Directions for this task: In the records below, locate the line containing "Task: Select 首页 in the sidebar"; output that line and every following line through the last, exactly.

(Collected data entries)
= = = = = = =
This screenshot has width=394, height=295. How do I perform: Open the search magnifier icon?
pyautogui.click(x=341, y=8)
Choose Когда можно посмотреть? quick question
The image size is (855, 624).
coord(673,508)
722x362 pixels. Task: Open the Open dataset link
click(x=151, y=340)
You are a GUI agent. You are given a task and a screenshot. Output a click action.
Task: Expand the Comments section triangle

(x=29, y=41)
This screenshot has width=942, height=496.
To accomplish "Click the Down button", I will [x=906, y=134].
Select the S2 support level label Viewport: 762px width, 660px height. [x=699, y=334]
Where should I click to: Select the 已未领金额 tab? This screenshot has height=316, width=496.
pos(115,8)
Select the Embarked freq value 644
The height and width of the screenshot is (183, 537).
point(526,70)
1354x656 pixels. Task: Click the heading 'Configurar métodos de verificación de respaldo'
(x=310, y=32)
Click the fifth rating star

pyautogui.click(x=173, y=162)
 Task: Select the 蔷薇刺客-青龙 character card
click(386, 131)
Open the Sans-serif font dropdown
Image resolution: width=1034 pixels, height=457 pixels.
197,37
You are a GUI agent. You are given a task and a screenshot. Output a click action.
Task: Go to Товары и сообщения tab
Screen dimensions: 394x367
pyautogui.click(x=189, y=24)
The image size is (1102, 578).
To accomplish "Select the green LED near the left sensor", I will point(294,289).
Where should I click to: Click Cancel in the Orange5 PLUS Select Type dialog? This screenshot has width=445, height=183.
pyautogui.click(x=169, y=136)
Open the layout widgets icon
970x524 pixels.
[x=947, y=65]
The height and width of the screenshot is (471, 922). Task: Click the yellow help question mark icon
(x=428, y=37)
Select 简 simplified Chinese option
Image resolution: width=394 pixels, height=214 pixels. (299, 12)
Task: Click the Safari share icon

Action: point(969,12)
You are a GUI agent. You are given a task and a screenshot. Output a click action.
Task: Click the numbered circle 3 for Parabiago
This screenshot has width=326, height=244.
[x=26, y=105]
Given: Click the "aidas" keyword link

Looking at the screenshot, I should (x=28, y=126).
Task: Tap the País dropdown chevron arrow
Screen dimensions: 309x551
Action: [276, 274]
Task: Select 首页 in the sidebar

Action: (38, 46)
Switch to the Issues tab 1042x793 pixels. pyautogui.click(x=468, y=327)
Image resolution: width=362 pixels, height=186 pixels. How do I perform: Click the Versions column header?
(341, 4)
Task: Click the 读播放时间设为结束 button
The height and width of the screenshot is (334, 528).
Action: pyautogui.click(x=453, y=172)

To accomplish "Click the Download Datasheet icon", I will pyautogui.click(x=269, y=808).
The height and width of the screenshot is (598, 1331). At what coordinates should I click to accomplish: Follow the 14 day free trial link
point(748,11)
= = = = = = =
Exercise output:
Task: Select 首页 in the sidebar

Action: (38, 46)
Switch to the Issues tab 1042x793 pixels. pyautogui.click(x=468, y=327)
Image resolution: width=362 pixels, height=186 pixels. How do I perform: Click the Versions column header?
(341, 4)
Task: Click the 读播放时间设为结束 button
The height and width of the screenshot is (334, 528).
Action: pyautogui.click(x=453, y=172)

To accomplish "Click the Download Datasheet icon", I will pyautogui.click(x=269, y=808).
The height and width of the screenshot is (598, 1331). At what coordinates should I click to accomplish: Follow the 14 day free trial link
point(748,11)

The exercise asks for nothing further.